Curata da Gioia Mori, la mostra “La collezione Gelman: Arte messicana del XX secolo. Frida Kahlo, Diego Rivera, Rufino Tamayo, Maria Izquirdo, David Alfaro Siquieros, Angel Zárraga” (catalogo Skira) è composta da dipinti, fotografie, abiti, gioielli, collages, disegni.
Alla collezione si aggiunge una “chicca” assoluta: per la prima volta sono esposti gli abiti dei più grandi stilisti di fama internazionale che si sono ispirati a Frida Kahlo: Gianfranco Ferrè, Antonio Marras, Valentino sono solo alcuni nomi della moda che hanno voluto partecipare a questa mostra.
Da questa sezione L’identità vestita. Frida Kahlo e la moda nasce una lettura diversa ed affascinante di questa artista “icona dai mille volti e dalle mille suggestioni”.
Se a Elisabetta d’Inghilterra si può riconoscere il primato di aver fatto della propria immagine una chiara rappresentazione di sé e della propria personalità sottolineando con acconciature, trucco e abbigliamento il proprio carattere intransigente e la devozione totale del popolo inglese e a Dio, è però a partire dalla fine del XIX secolo, con la diffusione della stampa, della fotografia e del cinema, che si assiste alla nascita di molte icone che oggi vengono riproposte ciclicamente sulle passerelle e sulle riviste di moda. Donne che hanno fatto della loro emancipazione uno stile di vita, capaci di promuovere la propria personalità e tradurla in autonomia di linguaggio e originalità espressiva: dalla marchesa Luisa Casati, a Claudia Cahun, passando per Evita Peròn, Diana Vreeland, Anna Piaggi fino ad arrivare alle più contemporanee Madonna e Lady Gaga, solo per citarne alcune. Personalità della cultura del jet set, della politica, che hanno materializzato la propria identità in un’immagine originale e mai ripetitiva, divenendo protagoniste del proprio tempo e del proprio stile, riverberato costantemente attraverso l’arte, la fotografia, la cinematografia e l’editoria.

################

Istruzioni del compito — Nel testo estratto, chi ha curato la mostra sulla collezione Gelman? Indica per favore soltanto il nome.

Elenco dei dati —
################

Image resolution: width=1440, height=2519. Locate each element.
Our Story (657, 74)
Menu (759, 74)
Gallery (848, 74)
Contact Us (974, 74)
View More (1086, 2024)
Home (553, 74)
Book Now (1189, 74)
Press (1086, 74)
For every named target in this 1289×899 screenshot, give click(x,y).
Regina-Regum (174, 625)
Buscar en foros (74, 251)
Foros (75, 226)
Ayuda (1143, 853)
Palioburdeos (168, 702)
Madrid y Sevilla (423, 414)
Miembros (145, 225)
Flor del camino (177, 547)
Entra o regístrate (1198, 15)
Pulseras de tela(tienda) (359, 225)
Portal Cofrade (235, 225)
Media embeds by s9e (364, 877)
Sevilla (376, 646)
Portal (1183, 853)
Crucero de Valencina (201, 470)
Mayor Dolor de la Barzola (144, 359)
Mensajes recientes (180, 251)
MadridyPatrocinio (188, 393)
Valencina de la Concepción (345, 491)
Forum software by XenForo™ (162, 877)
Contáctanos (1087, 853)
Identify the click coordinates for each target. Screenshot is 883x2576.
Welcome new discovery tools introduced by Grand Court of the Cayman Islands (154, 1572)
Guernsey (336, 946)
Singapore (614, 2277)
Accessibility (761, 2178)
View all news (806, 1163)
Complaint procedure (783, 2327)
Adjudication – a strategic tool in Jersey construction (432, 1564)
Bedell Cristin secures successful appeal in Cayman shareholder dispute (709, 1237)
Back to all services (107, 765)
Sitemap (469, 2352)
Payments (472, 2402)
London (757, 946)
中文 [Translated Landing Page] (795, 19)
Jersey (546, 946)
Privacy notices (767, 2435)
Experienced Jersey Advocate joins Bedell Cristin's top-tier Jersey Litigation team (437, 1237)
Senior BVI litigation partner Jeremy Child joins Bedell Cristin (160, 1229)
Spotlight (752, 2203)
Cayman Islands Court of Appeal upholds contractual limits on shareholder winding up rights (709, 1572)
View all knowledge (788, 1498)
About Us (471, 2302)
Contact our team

################

Risposta corretta — Gioia Mori.